In part of the proof of a problem I am trying to solve I need the following fact (assume that $\mu$ is the Lebesgue measure):

If $E\subseteq \mathbb{R}$ is measurable and $\delta>0$ then there exists open set $U\subseteq \mathbb{R}$, such that $E\subseteq U$ and $\,$ $\delta \mu(U)<\mu(E)$.

I know and have proven the following fact:

Suppose $E \subseteq \mathbb{R}$. Then for each $\epsilon>0$ there exists an open set $U\subseteq \mathbb{R}$ such that $E\subseteq U$ and $\mu(U)< \mu(E)+\epsilon$.

I am pretty sure I can use the second fact to prove the first fact, but I keep getting a value of $\epsilon$ that is in terms of $\mu(U)$, which isn't good because $U$ should depend on $\epsilon$, not the other way around. Some help?

Answer 1

Let me expand Ian's comment.

First, the inequality can only hold for $\delta<1$. For example, if $E=[0,1]$ and $\delta\geq1$, there never is such a $U$. But the claim is indeed true for all $\delta\in (0,1)$.

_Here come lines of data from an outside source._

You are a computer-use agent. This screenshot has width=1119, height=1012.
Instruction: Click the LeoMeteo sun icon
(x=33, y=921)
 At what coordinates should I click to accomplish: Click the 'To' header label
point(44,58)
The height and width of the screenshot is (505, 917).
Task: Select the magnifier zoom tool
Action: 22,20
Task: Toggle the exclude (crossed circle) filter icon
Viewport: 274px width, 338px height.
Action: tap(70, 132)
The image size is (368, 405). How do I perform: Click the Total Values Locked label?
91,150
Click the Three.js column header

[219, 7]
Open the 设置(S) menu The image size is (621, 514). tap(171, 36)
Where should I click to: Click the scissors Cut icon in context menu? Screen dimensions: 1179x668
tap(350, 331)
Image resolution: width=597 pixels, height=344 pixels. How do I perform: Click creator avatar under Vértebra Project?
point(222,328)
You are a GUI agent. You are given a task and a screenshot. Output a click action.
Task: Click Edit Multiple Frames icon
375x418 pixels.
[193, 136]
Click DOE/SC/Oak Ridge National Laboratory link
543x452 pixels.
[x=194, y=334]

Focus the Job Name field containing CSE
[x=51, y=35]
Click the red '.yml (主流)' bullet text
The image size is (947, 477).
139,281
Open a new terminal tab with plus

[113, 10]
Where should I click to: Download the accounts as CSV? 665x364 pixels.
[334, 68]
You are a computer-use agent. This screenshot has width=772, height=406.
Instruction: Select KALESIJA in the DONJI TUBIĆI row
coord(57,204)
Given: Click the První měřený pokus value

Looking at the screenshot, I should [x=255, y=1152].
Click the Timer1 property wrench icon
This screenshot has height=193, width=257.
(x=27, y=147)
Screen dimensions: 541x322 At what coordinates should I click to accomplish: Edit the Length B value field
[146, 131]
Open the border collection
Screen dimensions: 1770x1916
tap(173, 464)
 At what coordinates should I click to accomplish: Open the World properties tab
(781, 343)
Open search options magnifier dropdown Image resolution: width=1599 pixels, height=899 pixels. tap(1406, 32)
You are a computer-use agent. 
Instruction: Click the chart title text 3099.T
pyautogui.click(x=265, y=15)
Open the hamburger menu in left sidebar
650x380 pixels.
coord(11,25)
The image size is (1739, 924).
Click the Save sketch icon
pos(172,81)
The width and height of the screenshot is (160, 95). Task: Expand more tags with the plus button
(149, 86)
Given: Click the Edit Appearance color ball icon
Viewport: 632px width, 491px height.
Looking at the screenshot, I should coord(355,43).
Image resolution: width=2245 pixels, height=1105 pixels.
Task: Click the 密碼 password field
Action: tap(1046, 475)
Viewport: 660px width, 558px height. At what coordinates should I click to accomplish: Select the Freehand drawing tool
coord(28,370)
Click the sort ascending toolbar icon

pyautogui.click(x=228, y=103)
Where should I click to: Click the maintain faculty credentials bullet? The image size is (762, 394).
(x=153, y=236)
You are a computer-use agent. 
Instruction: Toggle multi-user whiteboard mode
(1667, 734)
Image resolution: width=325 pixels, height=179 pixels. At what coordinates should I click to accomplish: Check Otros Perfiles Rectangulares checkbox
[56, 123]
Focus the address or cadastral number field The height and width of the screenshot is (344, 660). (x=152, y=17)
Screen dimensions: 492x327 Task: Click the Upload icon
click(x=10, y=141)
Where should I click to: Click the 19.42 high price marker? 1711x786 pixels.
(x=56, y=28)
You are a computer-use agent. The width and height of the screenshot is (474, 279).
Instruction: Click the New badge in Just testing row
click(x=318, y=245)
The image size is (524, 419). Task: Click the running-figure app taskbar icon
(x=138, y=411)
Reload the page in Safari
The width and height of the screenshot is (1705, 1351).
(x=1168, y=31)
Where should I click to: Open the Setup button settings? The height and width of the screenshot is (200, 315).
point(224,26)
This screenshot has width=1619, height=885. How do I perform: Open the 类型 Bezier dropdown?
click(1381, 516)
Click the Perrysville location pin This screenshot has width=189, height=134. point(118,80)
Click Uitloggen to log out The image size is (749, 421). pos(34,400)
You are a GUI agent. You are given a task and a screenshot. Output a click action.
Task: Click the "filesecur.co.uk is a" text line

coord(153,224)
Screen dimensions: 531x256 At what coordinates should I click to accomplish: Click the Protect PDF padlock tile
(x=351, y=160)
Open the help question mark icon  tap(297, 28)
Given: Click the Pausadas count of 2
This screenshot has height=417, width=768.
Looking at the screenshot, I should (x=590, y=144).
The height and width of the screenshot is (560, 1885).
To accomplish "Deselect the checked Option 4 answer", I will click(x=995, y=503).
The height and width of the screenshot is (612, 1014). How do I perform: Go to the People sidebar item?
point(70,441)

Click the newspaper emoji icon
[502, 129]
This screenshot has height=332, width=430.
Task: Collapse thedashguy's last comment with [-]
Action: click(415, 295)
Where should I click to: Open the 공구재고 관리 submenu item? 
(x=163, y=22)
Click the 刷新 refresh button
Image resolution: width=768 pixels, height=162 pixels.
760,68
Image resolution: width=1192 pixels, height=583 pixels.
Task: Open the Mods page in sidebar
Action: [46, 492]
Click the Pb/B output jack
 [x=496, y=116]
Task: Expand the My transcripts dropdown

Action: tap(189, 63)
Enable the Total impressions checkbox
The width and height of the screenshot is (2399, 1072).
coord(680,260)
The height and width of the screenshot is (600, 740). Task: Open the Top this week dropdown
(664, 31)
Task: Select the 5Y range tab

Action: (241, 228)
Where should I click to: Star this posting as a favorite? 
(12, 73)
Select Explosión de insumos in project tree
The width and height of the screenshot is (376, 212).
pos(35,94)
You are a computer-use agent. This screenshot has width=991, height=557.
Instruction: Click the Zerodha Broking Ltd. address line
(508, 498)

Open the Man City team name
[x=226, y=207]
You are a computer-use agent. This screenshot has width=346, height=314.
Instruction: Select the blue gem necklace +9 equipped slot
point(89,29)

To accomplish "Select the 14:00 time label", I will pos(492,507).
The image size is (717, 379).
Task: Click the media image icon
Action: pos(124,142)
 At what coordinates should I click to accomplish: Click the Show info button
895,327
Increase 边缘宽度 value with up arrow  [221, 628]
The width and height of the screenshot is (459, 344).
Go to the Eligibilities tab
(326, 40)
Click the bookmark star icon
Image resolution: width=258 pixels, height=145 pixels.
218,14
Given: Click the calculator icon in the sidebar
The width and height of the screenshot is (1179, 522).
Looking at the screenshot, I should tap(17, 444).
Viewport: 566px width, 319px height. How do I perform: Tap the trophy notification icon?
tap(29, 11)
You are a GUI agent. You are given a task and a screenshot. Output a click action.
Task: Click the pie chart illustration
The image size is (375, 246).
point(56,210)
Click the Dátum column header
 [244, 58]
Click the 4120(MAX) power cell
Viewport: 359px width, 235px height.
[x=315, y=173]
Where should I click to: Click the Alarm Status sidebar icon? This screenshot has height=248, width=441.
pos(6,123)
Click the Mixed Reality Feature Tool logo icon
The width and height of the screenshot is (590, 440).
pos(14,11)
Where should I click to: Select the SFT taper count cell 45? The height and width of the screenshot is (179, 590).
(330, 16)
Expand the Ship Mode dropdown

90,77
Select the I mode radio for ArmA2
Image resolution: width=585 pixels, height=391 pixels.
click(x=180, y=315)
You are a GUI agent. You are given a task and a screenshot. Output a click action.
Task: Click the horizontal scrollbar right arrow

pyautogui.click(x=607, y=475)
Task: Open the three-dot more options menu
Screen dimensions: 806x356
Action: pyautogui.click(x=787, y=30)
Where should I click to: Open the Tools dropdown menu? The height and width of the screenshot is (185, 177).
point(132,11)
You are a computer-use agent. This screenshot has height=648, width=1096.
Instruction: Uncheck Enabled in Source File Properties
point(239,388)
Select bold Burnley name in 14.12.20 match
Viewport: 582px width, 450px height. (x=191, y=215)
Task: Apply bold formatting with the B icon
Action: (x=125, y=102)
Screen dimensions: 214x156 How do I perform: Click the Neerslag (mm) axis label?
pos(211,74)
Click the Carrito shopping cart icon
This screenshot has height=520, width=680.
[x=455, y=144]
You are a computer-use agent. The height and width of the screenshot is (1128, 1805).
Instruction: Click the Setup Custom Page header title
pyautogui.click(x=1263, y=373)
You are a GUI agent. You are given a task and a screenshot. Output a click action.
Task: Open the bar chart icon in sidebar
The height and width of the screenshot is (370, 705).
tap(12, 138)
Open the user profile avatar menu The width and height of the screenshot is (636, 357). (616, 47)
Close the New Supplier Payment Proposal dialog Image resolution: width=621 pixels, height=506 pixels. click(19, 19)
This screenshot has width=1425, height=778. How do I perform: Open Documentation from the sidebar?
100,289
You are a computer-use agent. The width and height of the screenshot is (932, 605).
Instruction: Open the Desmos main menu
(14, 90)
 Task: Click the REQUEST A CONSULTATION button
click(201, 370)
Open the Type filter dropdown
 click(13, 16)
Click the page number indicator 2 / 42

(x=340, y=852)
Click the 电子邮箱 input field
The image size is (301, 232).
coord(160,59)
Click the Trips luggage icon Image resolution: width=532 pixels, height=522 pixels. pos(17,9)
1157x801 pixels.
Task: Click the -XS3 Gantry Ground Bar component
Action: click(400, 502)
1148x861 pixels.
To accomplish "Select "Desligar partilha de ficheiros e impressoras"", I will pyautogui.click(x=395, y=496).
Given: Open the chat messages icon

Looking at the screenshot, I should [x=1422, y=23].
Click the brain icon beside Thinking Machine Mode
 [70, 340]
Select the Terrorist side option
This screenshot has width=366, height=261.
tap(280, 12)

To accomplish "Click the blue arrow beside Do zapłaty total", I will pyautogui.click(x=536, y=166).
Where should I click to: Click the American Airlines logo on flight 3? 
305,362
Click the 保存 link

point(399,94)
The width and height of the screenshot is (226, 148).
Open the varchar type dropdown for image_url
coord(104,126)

Take any such $\delta$ and work backwards: You want $\delta \mu(U)< \mu(E)$. That is, you want $$\mu(U) < \delta^{-1} \mu(E) = \mu(E) + (\delta^{-1}-1)\mu(E). $$ Now take $\epsilon=(\delta^{-1}-1) \mu(E)$ in your lemma. Then $\mu (U)<\mu (E)+\epsilon $ for some open $U \supset E$. Since this is the estimate you want, $U $ is the set you want.